The following table summarizes total current assets, liabilities and working capital at March 31, 2014 compared to December 31, 2013:

 

   Period Ended     
   March 31, 2014   December 31 ,2013   Increase/Decrease 
Current Assets  $63,736   $61,619    3.44%
Current Liabilities  $828,075   $951,570    -12.98%
Working Capital Deficit  $(764,339)  $(889,951)   -14.11%

 

Going concern

 

For the three months ended March 31, 2014, the funds generated from our operations was insufficient to fund our daily operations. We can provide no assurance that funds from our operations will increase sufficiently to meet the requirements of our daily operations in the future. In the event that funds from our operations are insufficient to meet our expenses, we will need to seek other sources of financing to maintain liquidity. The ability of the Company to continue its operations is dependent on management’s plans, which include the raising of capital through the debt and/or equity markets, with some additional funding from other traditional financing sources, including term notes, until such time that funds provided by operations are sufficient to fund working capital requirements. The Company may need to incur additional liabilities with certain related parties to sustain the Company’s existence. There can be no assurance that the Company will be able to raise any additional capital.

 

5
 

 

We may also require additional funding to finance the growth of our anticipated future operations as well as to achieve our strategic objectives. There can be no assurance that financing will be available in amounts or terms acceptable to the Company, if at all. In that event, the Company would be required to change its growth strategy and seek funding on that basis, if at all.

 

Our plan regarding these matters is to raise additional debt and/or equity financing to give us the ability to cover our current cash flow requirements and meet our obligations as they become due. There can be no assurances that financing will be available or, if available, that such financing will be available under favorable terms. In the event that we are unable to generate adequate revenues to cover expenses and cannot obtain additional financing in the near future, we may seek protection under bankruptcy laws. The accompanying financial statements have been prepared on a going concern basis, which contemplates the realization of assets and the satisfaction of liabilities in the normal course of business.

 

These financial statements do not include any adjustments relating to the recovery of the recorded assets or the classification of the liabilities that might be necessary should the Company be unable to continue as a going concern.

 

Summary cash flows for the three months ended March 31, 2014 and 2013

 

   Three Months Ended March 31, 
   2014    2013 
Net cash provided by (used in) operating activities  $(97,883)  $(73,796)
Net cash provided by (used in) investing activities  $-   $- 
Net cash provided by (used in) financing activities  $100,000   $77,500 

 

Cash provided by (used in) operating activities

 

Net cash used in our operating activities in the first three months of 2014 totaled $97,883, which compared to net cash used in our operating activities of $73,796 for the same three months in the prior year.

 

Cash used in financing activities

 

In a private placement during the three months ended March 31, 2014, the Company sold 250,000 (unaudited) shares of common stock to accredited investors at a price of $0.50 per share for gross proceeds totaling $125,000 (unaudited); $25,000 (unaudited) of which was received in April 2014 and recorded as a stock subscription receivable.
※
> Requests:
1. Can you reproduce, word for word, the financial discussion between "In a private" and "stock subscription receivable.", inclusive?
2. Could you pick up the financial discussion after its final sentence and keep writing it?
The material that follows is separate from the financial discussion above.

> Dataset section:
※
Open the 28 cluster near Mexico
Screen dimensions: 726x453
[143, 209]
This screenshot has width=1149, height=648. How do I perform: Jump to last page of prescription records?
※
> Responses to the tasks:
1.
In a private placement during the three months ended March 31, 2014, the Company sold 250,000 (unaudited) shares of common stock to accredited investors at a price of $0.50 per share for gross proceeds totaling $125,000 (unaudited); $25,000 (unaudited) of which was received in April 2014 and recorded as a stock subscription receivable.

2.
 

Inflation

 

There was no significant impact on the Company’s operations as a result of inflation for the three months ended March 31, 2014. These financial statements should be read in conjunction with the Company’s Annual Report on Form 10-K to the SEC for the fiscal year ended December 31, 2013.

 

Recent Accounting Pronouncements

 

None

 

Critical Accounting Policies

 

Our financial statements and related public financial information are based on the application of accounting principles generally accepted in the United States (“GAAP”). GAAP requires the use of estimates; assumptions, judgments and subjective interpretations of accounting principles that have an impact on the assets, liabilities, revenues and expense amounts reported. These estimates can also affect supplemental information contained in our external disclosures including information regarding contingencies, risk and financial condition. We believe our use of estimates and underlying accounting assumptions adhere to GAAP and are consistently and conservatively applied. We base our estimates on historical experience and on various other assumptions that we believe to be reasonable under the circumstances. Actual results may differ materially from these estimates under different assumptions or conditions. We continue to monitor significant estimates made during the preparation of our financial statements.

 

6
 

 

Our significant accounting policies are summarized in Note 1 of our financial statements. While all these significant accounting policies impact our financial condition and results of operations, we view certain of these policies as critical. Policies determined to be critical are those policies that have the most significant impact on our financial statements and require management to use a greater degree of judgment and estimates. Actual results may differ from those estimates. Our management believes that given current facts and circumstances, it is unlikely that applying any other reasonable judgments or estimate methodologies would cause effect on our consolidated results of operations, financial position or liquidity for the periods presented in this report.

 

We believe the following critical accounting policies and procedures, among others, affect our more significant judgments and estimates used in the preparation of our consolidated financial statements:

 

Use of estimates and assumptions

 

The preparation of financial statements in conformity with accounting principles generally accepted in the United States of America requires management to make estimates and assumptions that affect the reported amounts of assets and liabilities and disclosure of contingent assets and liabilities at the date of the financial statements and the reported amounts of revenues and expenses during the reporting period.

 

The Company’s significant estimates and assumptions include the fair value of financial instruments; the carrying value, recoverability and impairment, if any, of long-lived assets; interest rate, income tax rate, income tax provision and valuation allowance of deferred tax assets; and the assumption that the Company will continue as a going concern. Those significant accounting estimates or assumptions bear the risk of change due to the fact that there are uncertainties attached to those estimates or assumptions, and certain estimates or assumptions are difficult to measure or value.

 

Management bases its estimates on historical experience and on various assumptions that are believed to be reasonable in relation to the financial statements taken as a whole under the circumstances, the results of which form the basis for making judgments about the carrying values of assets and liabilities that are not readily apparent from other sources.

 

Management regularly evaluates the key factors and assumptions used to develop the estimates utilizing currently available information, changes in facts and circumstances, historical experience and reasonable assumptions. After such evaluations, if deemed appropriate, those estimates are adjusted accordingly. Actual results could differ from those estimates.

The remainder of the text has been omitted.